Nina, trentenne con la dote del canto e una grande passione per la Cina, resta durante le vacanze estive in una Roma deserta. La donna, che custodisce il cane, il criceto e l’acquario di un amico, incontra per caso Ettore, un bambino misterioso che ha le chiavi di tutti gli appartamenti del palazzo, ma sembra non sapere da dove viene. Tra i due nasce una singolare amicizia.
In uscita nelle sale il 18 aprile, il primo lungometraggio della giovane regista Elisa Fuksas è già preso a battesimo dal Bif st 2013 Festival, aggiudicandosi la menzione speciale di opera dalla grande originalità artistica, grazie a un background architettonico di tutto rispetto.
Una trama forse inconsistente quella che il pubblico a stento segue, troppo intento a contemplare e a percepire il clima di attesa, di assenza di realtà, di sospensione e di redenzione di una Roma completamente svuotata dal caldo estivo con i suoi palazzi dell’Eur dagli spazi infiniti e limpidi, che appaiono come dune agli occhi della protagonista; un deserto che una bravissima Diane Fleri può vedere fuori ma anche sentire dentro. Quasi un’ossessione quella nei confronti dell’impianto urbanistico da parte della regia e poca attenzione al significato che il pubblico fatica a comprendere in un’eccessiva ricerca della perfezione del particolare estetico.
Nina, una ragazza sui trentanni, decide di trascorrere l’ estate nell’appartamento del suo migliore amico, Paolo (Andrea Bosca), all’Eur, per prendersi cura del cane depresso del ragazzo (un onnipresente pastore tedesco di nome Omero) e di altri animali del negozio di famiglia di Paolo: un simpatico porcellino d’india, Armando e un acquario di pesci preoccupante e rumoroso.
È in questa casa e in particolare in questo quartiere di Roma che Nina si trova ad affrontare una di quelle grandi crisi che precedono la crescita personale e una maggiore consapevolezza di se stessi. Ambientazioni surreali alla De Chirico e scenari onirici quasi felliniani, che la Fuksas si affretta a smentire confessando solo qualche riferimento al cinema sessanta-settanta, come la testa di cervo in cucina in omaggio alla cinematografia di David Lynch.
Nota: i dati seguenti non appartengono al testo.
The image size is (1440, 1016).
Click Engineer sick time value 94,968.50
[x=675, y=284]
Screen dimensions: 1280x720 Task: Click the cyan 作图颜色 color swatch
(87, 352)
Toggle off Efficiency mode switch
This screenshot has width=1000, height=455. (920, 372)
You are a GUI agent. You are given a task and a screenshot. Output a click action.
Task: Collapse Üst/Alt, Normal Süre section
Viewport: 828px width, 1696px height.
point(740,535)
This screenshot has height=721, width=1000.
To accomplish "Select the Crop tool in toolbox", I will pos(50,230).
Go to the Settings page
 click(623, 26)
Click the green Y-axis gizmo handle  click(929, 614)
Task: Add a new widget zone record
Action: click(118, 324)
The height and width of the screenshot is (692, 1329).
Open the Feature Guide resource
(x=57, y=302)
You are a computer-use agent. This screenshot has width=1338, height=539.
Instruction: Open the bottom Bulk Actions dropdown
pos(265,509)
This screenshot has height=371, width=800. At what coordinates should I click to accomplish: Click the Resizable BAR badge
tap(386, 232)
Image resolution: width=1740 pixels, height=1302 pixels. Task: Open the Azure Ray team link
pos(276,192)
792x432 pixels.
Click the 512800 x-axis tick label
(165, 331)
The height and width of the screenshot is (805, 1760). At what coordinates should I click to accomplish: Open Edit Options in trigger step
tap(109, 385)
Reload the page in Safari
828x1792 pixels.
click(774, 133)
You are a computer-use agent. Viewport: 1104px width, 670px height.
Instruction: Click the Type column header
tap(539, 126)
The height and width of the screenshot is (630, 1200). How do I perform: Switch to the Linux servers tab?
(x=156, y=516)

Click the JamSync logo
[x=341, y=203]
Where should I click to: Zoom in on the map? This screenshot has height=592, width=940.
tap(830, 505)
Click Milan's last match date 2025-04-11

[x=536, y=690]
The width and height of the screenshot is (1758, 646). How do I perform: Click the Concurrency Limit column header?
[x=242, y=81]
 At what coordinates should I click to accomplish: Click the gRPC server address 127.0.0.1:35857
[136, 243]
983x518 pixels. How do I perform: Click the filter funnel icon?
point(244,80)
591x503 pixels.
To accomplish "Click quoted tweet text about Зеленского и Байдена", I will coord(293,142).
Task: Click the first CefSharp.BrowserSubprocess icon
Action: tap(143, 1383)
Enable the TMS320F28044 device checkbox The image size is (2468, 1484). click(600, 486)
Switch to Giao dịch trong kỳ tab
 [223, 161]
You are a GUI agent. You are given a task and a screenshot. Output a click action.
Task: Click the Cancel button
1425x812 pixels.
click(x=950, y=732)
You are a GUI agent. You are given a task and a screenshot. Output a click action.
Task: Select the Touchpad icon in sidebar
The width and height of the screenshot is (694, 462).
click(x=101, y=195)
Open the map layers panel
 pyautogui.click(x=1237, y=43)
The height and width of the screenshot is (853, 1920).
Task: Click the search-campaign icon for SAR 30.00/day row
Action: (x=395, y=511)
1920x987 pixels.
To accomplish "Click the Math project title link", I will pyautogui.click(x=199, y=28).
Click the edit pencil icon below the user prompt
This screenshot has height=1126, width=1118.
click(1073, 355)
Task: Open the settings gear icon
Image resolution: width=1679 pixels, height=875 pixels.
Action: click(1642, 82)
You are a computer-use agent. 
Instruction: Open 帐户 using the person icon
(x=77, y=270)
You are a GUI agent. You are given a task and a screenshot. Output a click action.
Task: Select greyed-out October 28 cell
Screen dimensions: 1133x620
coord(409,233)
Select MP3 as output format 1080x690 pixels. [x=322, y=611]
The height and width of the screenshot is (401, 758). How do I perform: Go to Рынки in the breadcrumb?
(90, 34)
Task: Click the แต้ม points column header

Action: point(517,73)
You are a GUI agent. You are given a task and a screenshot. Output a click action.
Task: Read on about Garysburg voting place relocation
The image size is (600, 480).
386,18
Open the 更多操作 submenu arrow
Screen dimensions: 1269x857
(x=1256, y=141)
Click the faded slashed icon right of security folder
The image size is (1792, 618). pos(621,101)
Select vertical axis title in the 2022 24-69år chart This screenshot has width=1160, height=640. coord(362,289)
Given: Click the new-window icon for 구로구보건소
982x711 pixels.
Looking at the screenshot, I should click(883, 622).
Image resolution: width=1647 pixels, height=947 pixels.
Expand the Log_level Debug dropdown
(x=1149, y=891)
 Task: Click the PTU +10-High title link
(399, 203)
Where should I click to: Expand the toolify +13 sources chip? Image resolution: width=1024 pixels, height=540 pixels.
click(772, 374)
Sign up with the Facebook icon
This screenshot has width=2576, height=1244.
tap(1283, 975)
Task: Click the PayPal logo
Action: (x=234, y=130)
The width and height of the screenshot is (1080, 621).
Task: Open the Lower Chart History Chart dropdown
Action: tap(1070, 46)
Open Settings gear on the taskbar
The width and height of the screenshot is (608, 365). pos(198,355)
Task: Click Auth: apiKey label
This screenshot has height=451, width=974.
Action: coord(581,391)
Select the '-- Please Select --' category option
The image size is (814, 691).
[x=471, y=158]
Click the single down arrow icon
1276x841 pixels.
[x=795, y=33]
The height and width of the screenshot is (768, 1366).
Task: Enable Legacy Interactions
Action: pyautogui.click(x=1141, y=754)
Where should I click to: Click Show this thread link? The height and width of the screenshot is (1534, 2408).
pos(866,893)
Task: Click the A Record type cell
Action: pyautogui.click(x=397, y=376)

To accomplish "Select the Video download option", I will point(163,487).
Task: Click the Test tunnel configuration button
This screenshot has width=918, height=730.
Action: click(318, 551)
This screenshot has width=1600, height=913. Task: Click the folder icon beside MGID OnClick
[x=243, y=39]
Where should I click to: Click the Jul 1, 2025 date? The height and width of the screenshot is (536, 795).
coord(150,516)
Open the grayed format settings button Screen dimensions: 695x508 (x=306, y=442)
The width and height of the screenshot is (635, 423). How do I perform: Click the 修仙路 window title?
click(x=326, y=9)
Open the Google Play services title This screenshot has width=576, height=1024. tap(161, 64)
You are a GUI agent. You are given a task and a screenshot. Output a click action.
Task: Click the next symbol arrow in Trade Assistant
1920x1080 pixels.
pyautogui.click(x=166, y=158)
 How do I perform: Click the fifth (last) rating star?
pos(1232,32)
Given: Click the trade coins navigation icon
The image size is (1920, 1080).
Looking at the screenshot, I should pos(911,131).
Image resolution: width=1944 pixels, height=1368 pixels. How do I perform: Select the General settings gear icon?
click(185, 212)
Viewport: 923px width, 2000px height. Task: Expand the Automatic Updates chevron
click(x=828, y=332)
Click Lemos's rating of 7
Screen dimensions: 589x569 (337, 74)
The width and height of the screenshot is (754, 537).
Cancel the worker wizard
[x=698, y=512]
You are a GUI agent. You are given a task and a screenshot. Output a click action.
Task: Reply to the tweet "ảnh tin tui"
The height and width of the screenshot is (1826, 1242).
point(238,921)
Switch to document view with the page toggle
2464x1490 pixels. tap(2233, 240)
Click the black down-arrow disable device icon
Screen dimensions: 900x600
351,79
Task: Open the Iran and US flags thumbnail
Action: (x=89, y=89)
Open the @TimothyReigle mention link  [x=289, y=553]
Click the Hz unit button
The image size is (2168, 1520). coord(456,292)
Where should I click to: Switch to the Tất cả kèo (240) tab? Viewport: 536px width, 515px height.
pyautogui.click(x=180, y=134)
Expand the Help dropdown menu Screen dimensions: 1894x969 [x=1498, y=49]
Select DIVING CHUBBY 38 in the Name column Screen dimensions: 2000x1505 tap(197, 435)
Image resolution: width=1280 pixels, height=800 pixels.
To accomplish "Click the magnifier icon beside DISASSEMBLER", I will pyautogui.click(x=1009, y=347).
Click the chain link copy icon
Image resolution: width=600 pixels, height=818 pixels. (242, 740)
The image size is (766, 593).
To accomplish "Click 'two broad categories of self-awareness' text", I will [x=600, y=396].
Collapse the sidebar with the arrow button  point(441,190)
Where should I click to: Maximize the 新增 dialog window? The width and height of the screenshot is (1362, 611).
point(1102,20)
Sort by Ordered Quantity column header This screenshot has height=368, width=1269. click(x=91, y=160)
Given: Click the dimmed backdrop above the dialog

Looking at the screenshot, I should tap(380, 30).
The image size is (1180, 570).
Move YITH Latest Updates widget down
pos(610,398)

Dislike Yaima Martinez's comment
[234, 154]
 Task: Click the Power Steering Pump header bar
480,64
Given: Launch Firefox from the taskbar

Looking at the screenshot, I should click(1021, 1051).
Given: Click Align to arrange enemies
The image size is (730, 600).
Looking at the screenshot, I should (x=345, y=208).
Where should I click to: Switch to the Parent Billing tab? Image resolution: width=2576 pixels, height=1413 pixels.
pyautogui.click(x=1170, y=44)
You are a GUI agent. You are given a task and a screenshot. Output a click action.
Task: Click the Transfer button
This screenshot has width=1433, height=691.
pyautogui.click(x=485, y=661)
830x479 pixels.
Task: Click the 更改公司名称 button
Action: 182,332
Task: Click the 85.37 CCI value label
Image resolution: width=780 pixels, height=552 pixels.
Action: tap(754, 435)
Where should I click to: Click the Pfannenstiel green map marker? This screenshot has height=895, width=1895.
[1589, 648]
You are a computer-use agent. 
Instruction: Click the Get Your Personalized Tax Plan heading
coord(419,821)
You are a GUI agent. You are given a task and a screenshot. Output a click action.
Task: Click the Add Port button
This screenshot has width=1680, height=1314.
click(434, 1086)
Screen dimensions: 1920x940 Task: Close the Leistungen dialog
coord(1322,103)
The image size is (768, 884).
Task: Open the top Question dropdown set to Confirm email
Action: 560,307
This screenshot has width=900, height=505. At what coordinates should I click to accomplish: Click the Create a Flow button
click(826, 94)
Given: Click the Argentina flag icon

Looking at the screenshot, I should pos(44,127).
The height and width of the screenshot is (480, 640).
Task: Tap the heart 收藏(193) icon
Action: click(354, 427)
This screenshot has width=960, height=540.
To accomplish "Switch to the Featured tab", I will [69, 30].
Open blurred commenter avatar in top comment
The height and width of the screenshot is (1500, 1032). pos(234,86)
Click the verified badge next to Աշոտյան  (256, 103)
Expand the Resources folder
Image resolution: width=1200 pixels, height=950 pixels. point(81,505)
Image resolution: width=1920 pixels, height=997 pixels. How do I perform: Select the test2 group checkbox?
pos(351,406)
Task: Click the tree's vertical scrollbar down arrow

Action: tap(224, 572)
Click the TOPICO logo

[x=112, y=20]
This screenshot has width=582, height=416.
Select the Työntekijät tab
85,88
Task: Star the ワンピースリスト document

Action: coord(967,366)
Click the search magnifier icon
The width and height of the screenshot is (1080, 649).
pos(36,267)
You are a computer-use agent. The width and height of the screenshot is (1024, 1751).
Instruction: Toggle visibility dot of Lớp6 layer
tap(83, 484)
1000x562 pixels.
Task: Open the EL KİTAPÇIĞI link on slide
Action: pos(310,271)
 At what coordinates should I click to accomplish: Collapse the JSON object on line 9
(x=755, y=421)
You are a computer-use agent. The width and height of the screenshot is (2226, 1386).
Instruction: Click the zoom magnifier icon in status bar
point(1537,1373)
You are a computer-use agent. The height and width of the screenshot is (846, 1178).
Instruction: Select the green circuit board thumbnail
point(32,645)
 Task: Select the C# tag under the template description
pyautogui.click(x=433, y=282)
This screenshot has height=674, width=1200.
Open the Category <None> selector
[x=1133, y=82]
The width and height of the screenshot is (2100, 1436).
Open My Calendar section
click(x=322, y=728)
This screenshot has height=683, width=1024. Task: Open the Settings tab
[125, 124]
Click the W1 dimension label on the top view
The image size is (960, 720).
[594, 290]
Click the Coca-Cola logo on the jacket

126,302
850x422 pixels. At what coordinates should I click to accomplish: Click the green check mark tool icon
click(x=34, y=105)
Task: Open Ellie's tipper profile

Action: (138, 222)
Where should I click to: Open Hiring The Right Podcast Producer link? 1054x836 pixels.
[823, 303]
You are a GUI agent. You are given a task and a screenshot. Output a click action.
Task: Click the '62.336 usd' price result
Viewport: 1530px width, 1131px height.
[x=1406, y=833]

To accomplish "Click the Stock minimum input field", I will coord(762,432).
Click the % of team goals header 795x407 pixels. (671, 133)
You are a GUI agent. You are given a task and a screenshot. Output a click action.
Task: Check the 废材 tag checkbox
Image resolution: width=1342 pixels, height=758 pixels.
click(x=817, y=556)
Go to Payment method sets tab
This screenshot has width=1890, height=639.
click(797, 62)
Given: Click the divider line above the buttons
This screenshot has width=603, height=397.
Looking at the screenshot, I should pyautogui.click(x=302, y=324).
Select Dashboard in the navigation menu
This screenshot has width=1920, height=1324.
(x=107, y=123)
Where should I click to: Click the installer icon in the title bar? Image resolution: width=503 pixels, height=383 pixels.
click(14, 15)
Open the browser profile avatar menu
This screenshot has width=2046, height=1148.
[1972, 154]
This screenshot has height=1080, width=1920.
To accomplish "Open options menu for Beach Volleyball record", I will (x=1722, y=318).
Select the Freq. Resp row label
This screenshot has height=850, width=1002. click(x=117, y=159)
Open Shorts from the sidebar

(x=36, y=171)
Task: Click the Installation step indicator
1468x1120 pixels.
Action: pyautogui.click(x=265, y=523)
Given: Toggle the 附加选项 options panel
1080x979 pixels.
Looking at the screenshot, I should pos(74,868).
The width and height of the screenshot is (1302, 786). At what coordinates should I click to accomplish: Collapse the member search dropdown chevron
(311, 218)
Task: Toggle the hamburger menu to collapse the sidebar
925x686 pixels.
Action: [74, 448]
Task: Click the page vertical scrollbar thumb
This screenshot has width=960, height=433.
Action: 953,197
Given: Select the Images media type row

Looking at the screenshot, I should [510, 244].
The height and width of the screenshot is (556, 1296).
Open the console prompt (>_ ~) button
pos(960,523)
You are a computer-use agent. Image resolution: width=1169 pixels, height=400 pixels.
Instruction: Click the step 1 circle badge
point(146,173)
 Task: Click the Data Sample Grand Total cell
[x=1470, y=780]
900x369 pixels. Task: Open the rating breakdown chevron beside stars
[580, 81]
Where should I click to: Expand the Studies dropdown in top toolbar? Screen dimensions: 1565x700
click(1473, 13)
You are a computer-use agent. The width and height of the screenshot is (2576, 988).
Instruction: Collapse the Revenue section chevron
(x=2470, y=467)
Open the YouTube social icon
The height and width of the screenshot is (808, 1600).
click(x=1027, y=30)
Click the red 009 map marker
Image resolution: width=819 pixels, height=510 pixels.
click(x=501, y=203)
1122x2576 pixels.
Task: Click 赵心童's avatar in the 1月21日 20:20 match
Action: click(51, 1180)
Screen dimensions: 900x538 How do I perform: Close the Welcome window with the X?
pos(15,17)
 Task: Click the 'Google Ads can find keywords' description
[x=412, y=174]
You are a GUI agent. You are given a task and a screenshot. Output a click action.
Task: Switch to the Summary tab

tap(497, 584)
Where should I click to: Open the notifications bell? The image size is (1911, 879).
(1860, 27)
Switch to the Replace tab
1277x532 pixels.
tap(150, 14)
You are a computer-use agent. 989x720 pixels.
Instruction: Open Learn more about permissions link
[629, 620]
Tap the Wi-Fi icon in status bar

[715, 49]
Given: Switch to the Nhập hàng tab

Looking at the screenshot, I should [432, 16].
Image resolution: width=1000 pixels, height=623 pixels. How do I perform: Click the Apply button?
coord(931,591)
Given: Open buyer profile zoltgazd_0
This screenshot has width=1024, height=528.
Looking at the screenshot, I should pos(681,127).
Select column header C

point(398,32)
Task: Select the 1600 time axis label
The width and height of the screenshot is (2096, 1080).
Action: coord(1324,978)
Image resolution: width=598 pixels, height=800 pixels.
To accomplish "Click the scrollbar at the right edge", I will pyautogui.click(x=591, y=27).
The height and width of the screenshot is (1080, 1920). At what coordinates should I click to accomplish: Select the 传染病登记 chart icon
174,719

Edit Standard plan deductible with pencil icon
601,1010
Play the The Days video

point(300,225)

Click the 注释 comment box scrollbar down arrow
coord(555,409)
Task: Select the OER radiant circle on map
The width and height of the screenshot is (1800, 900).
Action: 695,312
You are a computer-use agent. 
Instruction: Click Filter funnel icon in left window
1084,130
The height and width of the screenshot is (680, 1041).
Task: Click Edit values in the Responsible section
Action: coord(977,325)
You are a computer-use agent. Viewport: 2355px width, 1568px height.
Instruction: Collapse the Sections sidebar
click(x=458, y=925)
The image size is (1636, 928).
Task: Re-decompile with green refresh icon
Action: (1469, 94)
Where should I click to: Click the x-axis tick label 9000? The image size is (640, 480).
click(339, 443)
Un ritratto borghese dalle atmosfere idilliache e dai colori pastello sbiaditi dal sudore dell’estate di una giovane donna dai molteplici interessi che spaziano dalla passione per la Cina, suo piccolo grande obiettivo di vita, al canto: per guadagnarsi da vivere dà lezioni in un istituto privato a tempo perso.
Sono incontri casuali quelli che fanno da cornice all’estate-rivelazione di Nina: un saggio professore napoletano di sinologia (Ernesto Mahieux), che dispensa lezioni e pillole di zen dal sapore partenopeo in una stanza che sembra lontana dal mondo e dallo spazio; Ettore, un bambino misterioso che ha le chiavi di tutti gli appartamenti del palazzo e che sembra avere le risposte che Nina cercava da tempo; infine Fabrizio (Luca Marinelli), un amore sbocciato all’ombra del Palazzo dei Congressi (ma con un caldo torrido), che appare, scompare e ritorna: un’infatuazione più che una scelta.
“Nina passeggia nelle vite degli altri senza prendersi la responsabilità di essere qualche cosa oltre che una semplice turista”, così dice la regista, anche se agli occhi del pubblico il personaggio di Nina si risolve perlopiù in una figura narcisistica e fine a se stessa, che crea rapporti con gli altri personaggi nella stessa modalità e facilità con la quale li disfa. Dialoghi piatti come l’azione, il tutto completamente annullato da una spasmodica ricerca di perfezione geometrica. “Freschezza, ma soprattutto unicità”: questi gli ingredienti che la Fuksas utilizza per conferire al suo film dall’estetica architettonica un sentimento di sospensione e di incompiutezza percepibile nell’aspetto visivo di una Roma lontana dal tempo in cui si attende che le cose accadano, ma anche nelle scelte della protagonista “in attesa” di un amore, di un lavoro, di una vita nuova o più semplicemente di trovare se stessa.